St. Paul businesses hanging on until hockey returns
Larger view
The Xcel Energy Center is visible through the windows of the Eagle Street Grille, directly across the street. Business is down more than 60 percent at the restaurant compared to last year, because of the NHL hockey labor dispute. (MPR Photo/Greta Cunningham)
Restaurant owners near St. Paul's Xcel Energy Center are hoping the nearly five month long NHL hockey lockout is coming to an end. Contract talks between team owners and the players union have resumed this week. Some of the family-owned restaurants along West 7th St. have been suffering during the strike. The Wild brings in 18,000 hockey fans into St. Paul two to three times a week.

St. Paul, Minn. — The Eagle Street Grille has taken one of the hardest hits during the lockout. The small bar and restaurant sits right on the corner of 7th and Kellogg -- directly across from the Xcel Energy Center.

"Business is down, year-on-year about 60 to 70 percent," says owner Joe Kasel. "So the hockey strike has effected us quite significantly."

Kasel says he and his business partner opened the Eagle Street Grille in March 2003, with high hopes of capturing hockey fan dollars. In fact, he says the hockey crowds were a big part of his business plan and the key to getting financing to buy the space for his restaurant. Kassel says initially, things were going as planned.

"It was standing-room-only during hockey in February of last year. You couldn't move," says Kasel. "I'm down to myself and my business partner -- we're working 70 or 80 hours a week. I've got a total of five employees, and I went from 33. So I've lost 20 employees that I had to let go because of the hockey strike."

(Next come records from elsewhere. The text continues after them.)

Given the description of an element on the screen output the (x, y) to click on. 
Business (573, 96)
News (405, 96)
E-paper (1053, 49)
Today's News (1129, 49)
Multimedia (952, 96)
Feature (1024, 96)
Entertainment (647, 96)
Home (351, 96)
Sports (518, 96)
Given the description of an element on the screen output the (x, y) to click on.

Some of the more established restaurants along West 7th St. have had an easier time weathering the hockey lockout. The Irish bar Patrick McGovern's sits across the street from the Eagle Street Grille. Patrick Boemer has owned McGovern's for 32 years. He says back in 1982, his business plan did not include hockey fans -- in fact, there was no Xcel Energy Center.

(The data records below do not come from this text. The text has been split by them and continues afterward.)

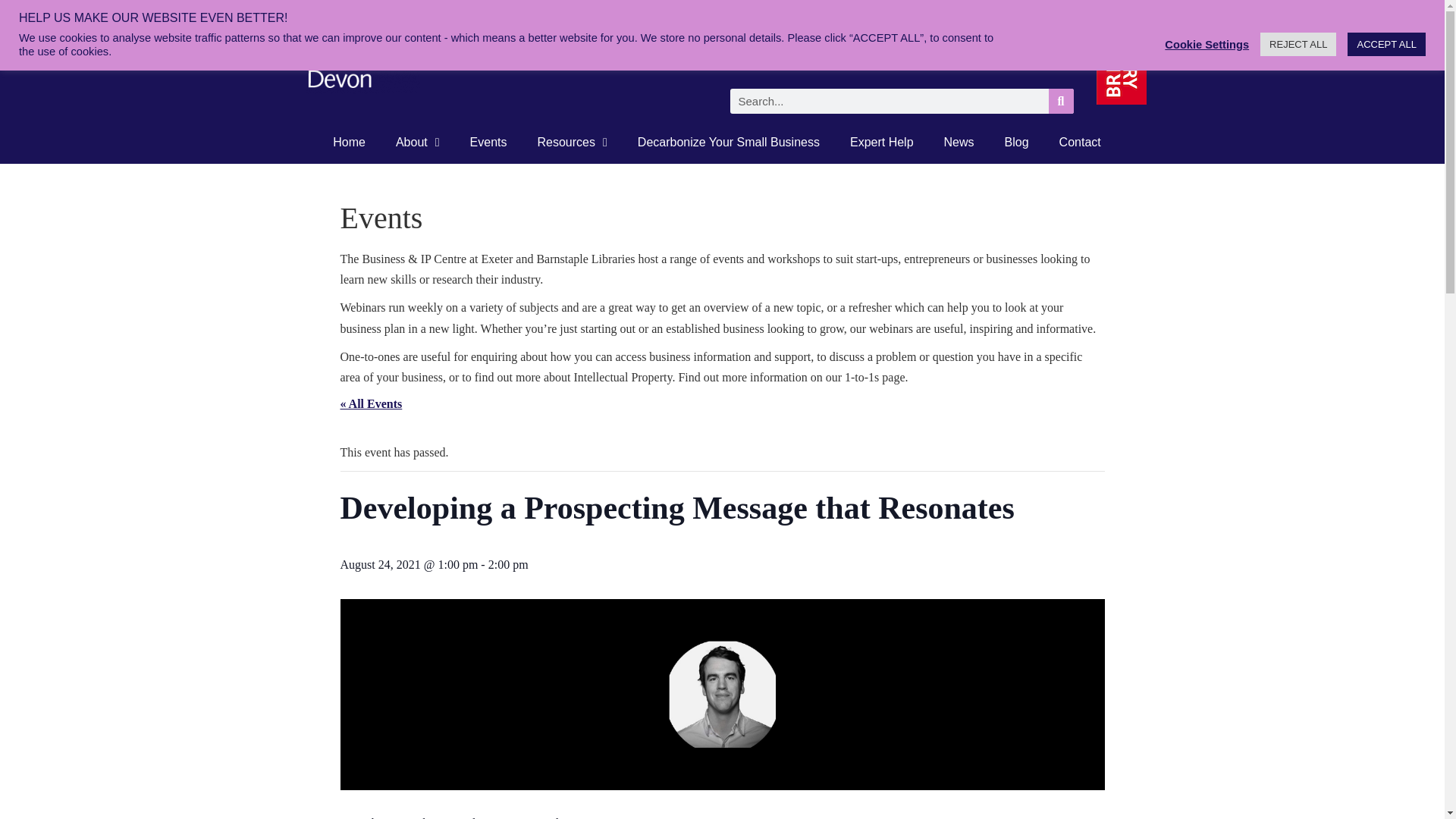
Resources (571, 142)
Contact (1079, 142)
Events (488, 142)
Decarbonize Your Small Business (728, 142)
Expert Help (881, 142)
Home (348, 142)
News (959, 142)
Blog (1016, 142)
About (417, 142)
Given the description of an element on the screen output the (x, y) to click on. 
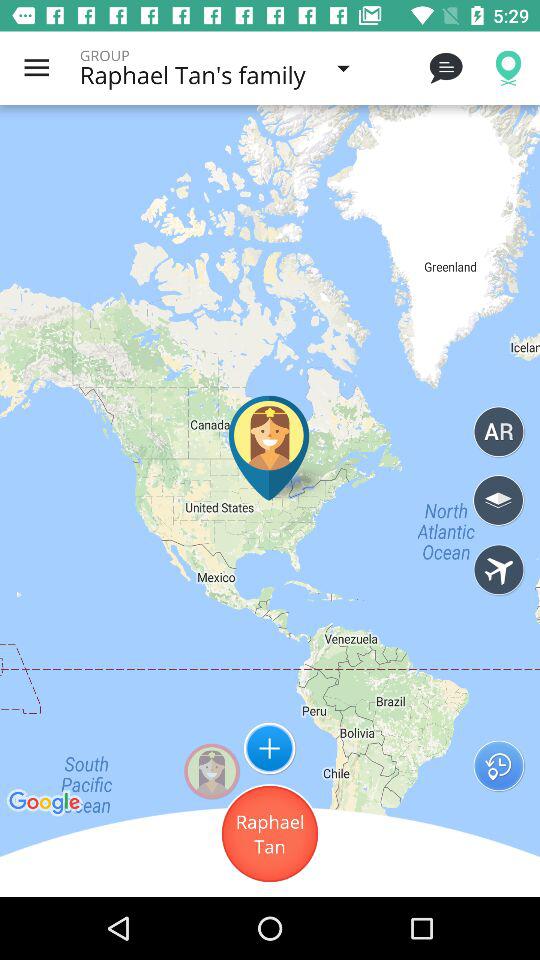
select icon next to the raphael tan s icon (444, 67)
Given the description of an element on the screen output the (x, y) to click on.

Boemer says he expanded his restaurant after the Xcel was built, and hockey crowds account for about 25 percent of his gross sales. He feels badly for his neighbor Joe Kasel at the Eagle Street Grille -- but says it probably isn't wise to rely too much on hockey revenues.

"Hockey is still only 42 or 45 events, and you have 365 days in a year," says Boemer. "So hockey can carry you a little bit, but it's not going to carry you forever."

Boemer says he has a staff of about 70 workers and the lockout has not forced him to layoff anyone. He says because he's been in business over 30 years he has a group of regular customers that keep the bar busy. In fact, Boemer says, some of his regulars are actually happy the Wild are not playing, because it makes it easier for them to find a parking spot and a bar stool.

Back at the Eagle Street Grille, Joe Kasel says he's going to do whatever it takes to get his business back on track.

"We're going to be here in 15 years. If it takes me working 120 hours a week I'll work it," says Kasel. "We're trying to build something for the community, for the customers, and most importantly, I want to have something here for my daughter."

Kasel admits that he was angry when the hockey lockout began.

"You know, how can players and owners argue over millions of dollars, when I'm just barely getting by and trying to survive and make ends meet?" Kasel says. "But the harsh reality is -- although I'm a fan and I've always been a fan -- I run a restaurant. I don't run a hockey team."

Joe Kasel and Patrick Boemer hope their restaurants will be busy this weekend, even without hockey, because of Winter Carnival activities.